I couldn’t think of an album to discuss today. Maybe I was too busy thinking about fingers, suck offs, Bulgarian fruit salad and trying to buy pussy in bulk at Costco. To be fair that is a lot to have on your mind. What else is on my mind? Please Hammer Don’t Hurt Em. I don’t have that one on vinyl but in the 6th grade a classmate made me a cassette tape and he wrote out all the songs very legibly on the insert. I was impressed and I have to admit that for a time I really liked it. I have not listened to it in years but if I do maybe it will make my top ten list on our app TriYou—coming real soon! I still want a poster of M.C. Hammer with his shirt off, I think it would help me sleep…and ejaculate.
I just decided Hammer will not make my top ten list, but I am having a little trouble narrowing my top ten albums for our sister app TriYou–that we are trying to have test ready by Sunday for the Vinyl Crawl.
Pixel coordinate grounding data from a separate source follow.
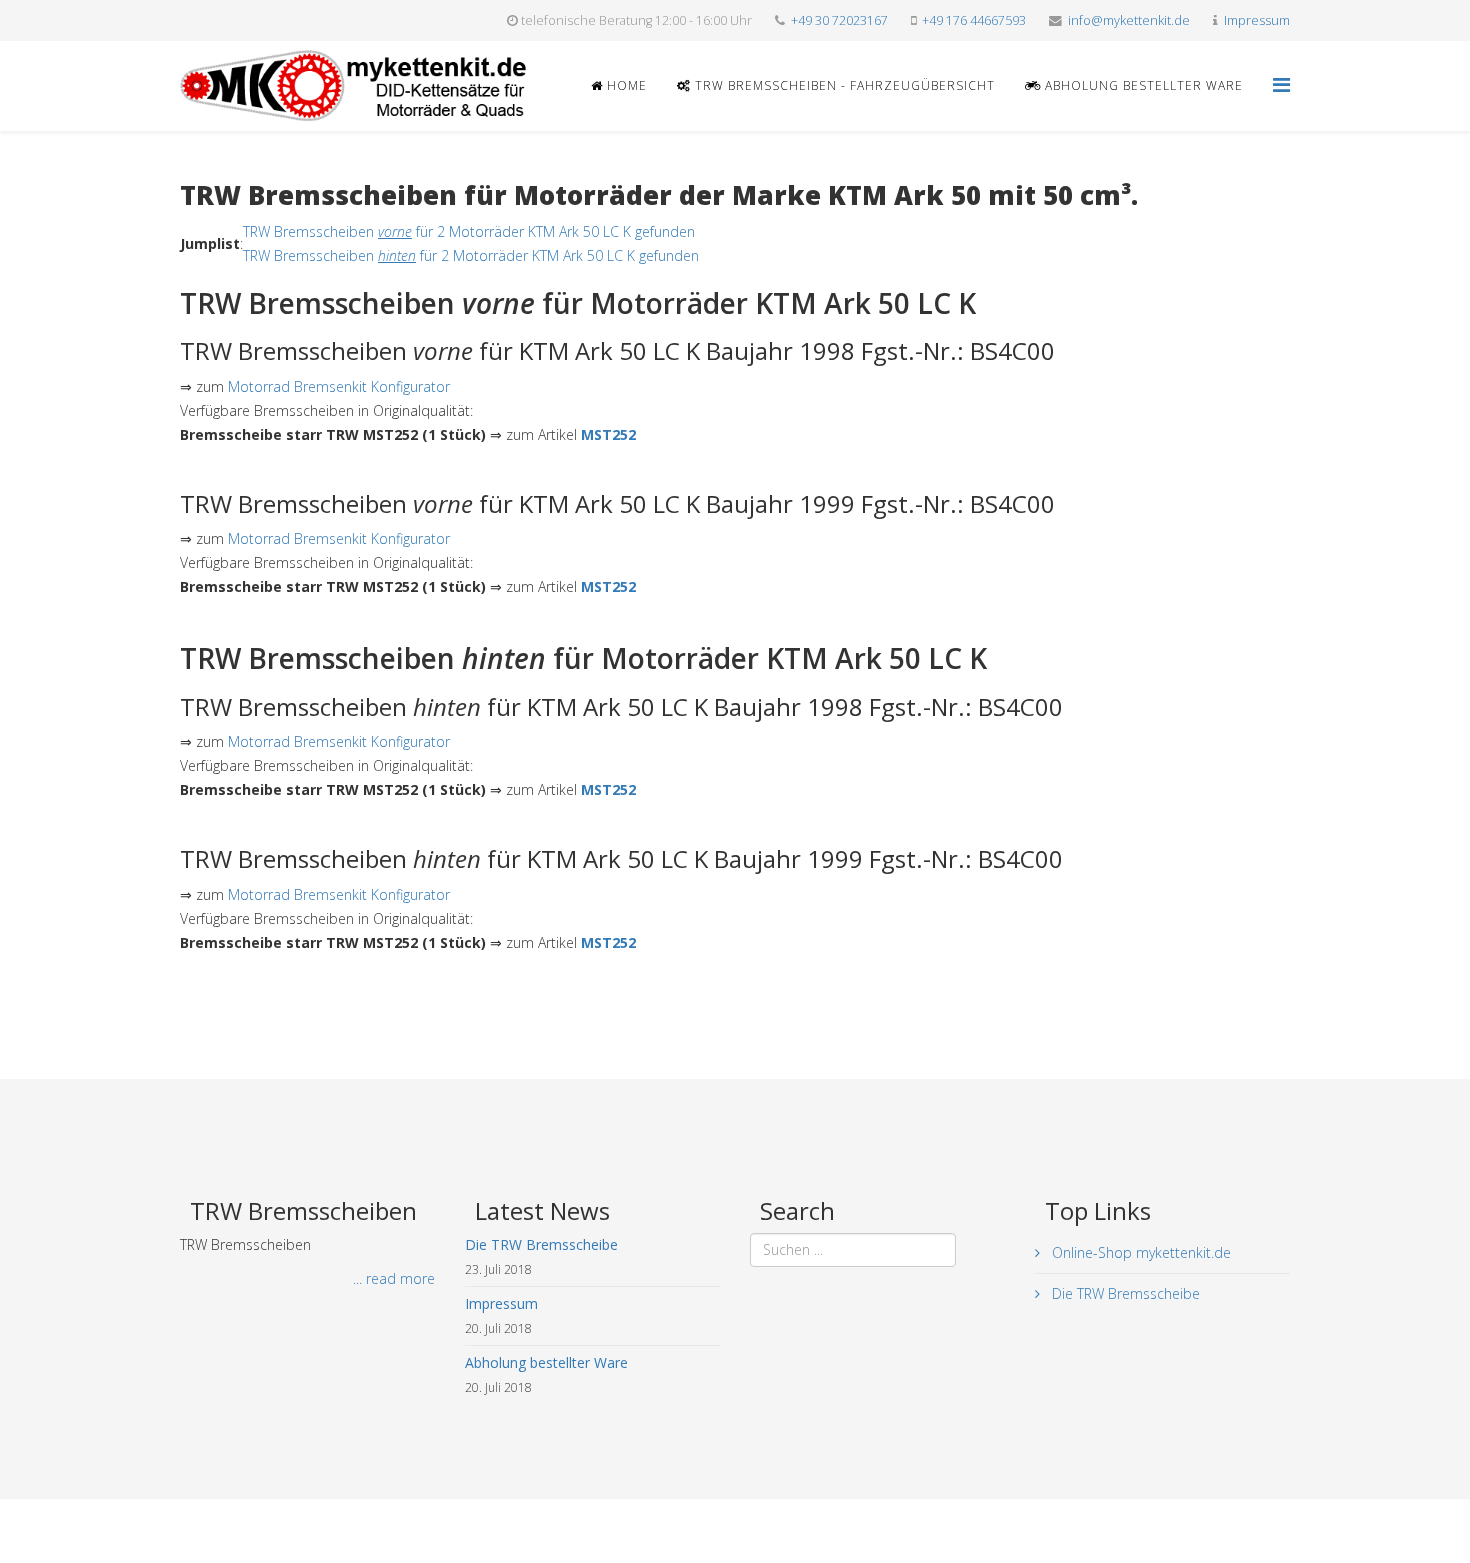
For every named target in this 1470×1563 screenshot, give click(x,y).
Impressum (1257, 20)
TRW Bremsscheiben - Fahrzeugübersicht (843, 85)
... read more (394, 1278)
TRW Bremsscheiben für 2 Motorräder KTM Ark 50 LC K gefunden (469, 231)
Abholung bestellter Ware (1142, 85)
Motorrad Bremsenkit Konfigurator (339, 386)
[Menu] (1281, 84)
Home (625, 85)
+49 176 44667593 (974, 20)
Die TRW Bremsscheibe (1124, 1293)
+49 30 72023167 (839, 20)
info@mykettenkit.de (1129, 20)
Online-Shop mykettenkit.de (1139, 1252)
Speaking of the event here are a few text messages between my girlfriend and I regarding the app being ready:
Me: I have an idea for what to do if the app isn’t ready
Me: A Screw Party
Her: That doesn’t make sense
Me: Just a simple form to fill out for pre-registration
Me: A Screw Party always makes sense!
As for my list I am debating removing one to make room for a RZA album, as he is one of my favorite musicians/producers. Also, I want to show how dope, fly, and whacked off I am. I think I would have to pick Enter the Wu-Tang 36 Chambers. A nearly flawless album in my opinion, but I am having trouble whacking off another record on my top ten list—wait til you see how wonderful it is and you will understand.
BUT 36 Chambers is also wonderful, here is one of my favorite songs in all of hip hop, but then again, the whole album is one great track after another.
It’s hard to think of a more auspicious debut album. Auspicious means delicious right?
Back to my dilemma….it is very hard for me to narrow my album list to ten, probably harder than my movie, book or tv lists, but I do love the process. I’m in limbo with it now and have a decision to make—should I taste the condom before I put it on? Also, what album would I remove?
Good news is TriYou also allows you to have a recommended section and custom lists.
Maybe I will do just a RZA list.
Buttfuck, George! I got it. Or is the saying By George?
In any case I think I have found a solution, I will make a custom list and won’t buy any flavored condoms, except of course salt and vinegar.